Friday, December 5, 2014

Hassaan ibn Sinaan passed by a room and said, 

“When was this built?” 

Then he thought to himself and said, 

“Are you asking about something that is not your concern? 

I will punish myself by fasting for a year,” 

and 

he fasted that year.
It's like a journey to the top of the mountain 
We all begin from diffrent sides 
No two people can walk on exact same path
The tip of the mountain is same 
But my path and vision of the top 
Is diffrent from what you see
From where you stand
No one is wrong
Only the Ego to accept the other is too big
It blinds the imagination and thus rises the "I" 



- Unknown
Since few years, I've been wondering what my life is asking of me. I've completely  revolutionized the idea of my internal and external living. my thoughts has changed, even my focus is shifted from inwards to outward realities. Often i heard, If you're on the divine path, either you will travel inwardly or outwardly and now as i choose to be on outwardly path, quite different problems has overwhelm me. Much of it, was about those realities that i used to think only relates to human's psychological and spiritual aspects but as i grow into this pattern of life, i found out that nothing moves in separate of each other's realities and dependence.

Now you must be thinking, why am i sharing all this and as a matter of fact, its just a palaver in the domain of others life. well, i may again start writing but you'll certainly see a quite changed perspective relative to the older ones. So i thought to point this thing out, just for a flow of words.

Ciao. 

Sunday, August 10, 2014

we are not the same persons this year as last; nor are those we love. it is a happy chance if we, changing, continues to love a changed person. :) 
My heart sends greetings to those who read my blog. 
I am young and already screwing up my life. 
My ability to prioritize has greatly diminished recently – because I am temporarily in a perceptual world where I see all things horizontally or, rather, unarranged. I want to understand the value of “things” myself and then categorize them. Meanwhile, I have to surrender my ability to rank and order. And therefore, there may be no logical order in what I write in the next few posts. 

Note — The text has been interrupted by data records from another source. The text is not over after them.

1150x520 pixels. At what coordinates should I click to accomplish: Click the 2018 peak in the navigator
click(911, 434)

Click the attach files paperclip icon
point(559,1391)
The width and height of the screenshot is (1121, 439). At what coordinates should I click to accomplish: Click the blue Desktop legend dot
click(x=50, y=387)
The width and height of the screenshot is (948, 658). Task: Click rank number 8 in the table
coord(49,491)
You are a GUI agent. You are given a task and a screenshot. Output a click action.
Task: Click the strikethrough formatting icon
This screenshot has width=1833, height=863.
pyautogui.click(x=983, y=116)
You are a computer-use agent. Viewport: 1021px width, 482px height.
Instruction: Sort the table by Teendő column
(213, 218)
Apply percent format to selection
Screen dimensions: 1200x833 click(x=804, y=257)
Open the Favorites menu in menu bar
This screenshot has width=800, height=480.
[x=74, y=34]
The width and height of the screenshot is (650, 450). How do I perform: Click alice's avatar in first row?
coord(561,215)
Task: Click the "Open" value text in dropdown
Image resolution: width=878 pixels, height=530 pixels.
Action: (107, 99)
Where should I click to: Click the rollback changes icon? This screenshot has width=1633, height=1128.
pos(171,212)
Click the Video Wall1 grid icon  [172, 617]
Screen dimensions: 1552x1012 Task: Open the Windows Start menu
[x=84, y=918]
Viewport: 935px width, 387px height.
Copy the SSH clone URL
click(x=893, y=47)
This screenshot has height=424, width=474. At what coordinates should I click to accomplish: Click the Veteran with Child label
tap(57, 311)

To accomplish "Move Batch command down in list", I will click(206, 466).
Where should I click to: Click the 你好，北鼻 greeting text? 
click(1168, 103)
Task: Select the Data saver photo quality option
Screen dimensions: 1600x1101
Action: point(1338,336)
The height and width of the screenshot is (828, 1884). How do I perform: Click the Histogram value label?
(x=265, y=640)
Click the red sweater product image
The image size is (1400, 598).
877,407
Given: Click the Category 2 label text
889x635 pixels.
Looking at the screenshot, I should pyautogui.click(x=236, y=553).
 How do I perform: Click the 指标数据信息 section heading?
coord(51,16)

Why haven’t I been writing lately? Because the audience of Pakistani blogs (particularly this blog, anyway) are usually very young readers with impressionable minds. Most of what I experience is not suitable for sharing, especially when it is in a stage of development. I myself have a young, impressionable mind and – ah, the age-old problem of the writer! – I am often very possessive of what I write. A question would very often disturb me. I don’t have to know all the times why I feel a certain thing and why I write it. It just is. 

In the past few months, I have experienced previously unknown things. And I preferred not to write about them because even I did not understand them. It would not be fair to subject my readers with just a glimpse of the vast new world of experience that I have entered. After all, what means a universe’ worth to a person is just an arrangement of delightfully literate words to others. This is not to doubt the readers’ capability to understand, but my own inability to capture what I felt. I would be presenting only shallow pictures of what is a deep experience for me – and be adding nothing to the tasteful reader’s thoughts. I could write well, but could not pull the reader into… well… my world? What a cliché! 

So, i will write now. 

Agreements

The First Agreement: Be impeccable with your word.
The Second Agreement: Don’t take anything personally.
The Third Agreement: Don’t make assumptions.
The Fourth Agreement: Always do your best.
I want to write something heart-wrenching beautiful. I want to write something that would crawl under the readers' skin and reduce their souls to shreds. I want to write with the longing that we dare not talk about, the suffering that we carefully tuck away between layers and layers of darkness and secrets. I want my words to dance on their wildest imagination; crack their hearts open so that new light can shine through. 




But I am just useless.

Thursday, March 13, 2014

“Remembering that I’ll be dead soon is the most important tool I’ve ever encountered to help me make the big choices in life. Because almost everything – all external expectations, all pride, all fear of embarrassment or failure – these things just fall away in the face of death, leaving only what is truly important. Remembering that you are going to die is the best way I know to avoid the trap of thinking you have something to lose. You are already naked. There is no reason not to follow your heart.”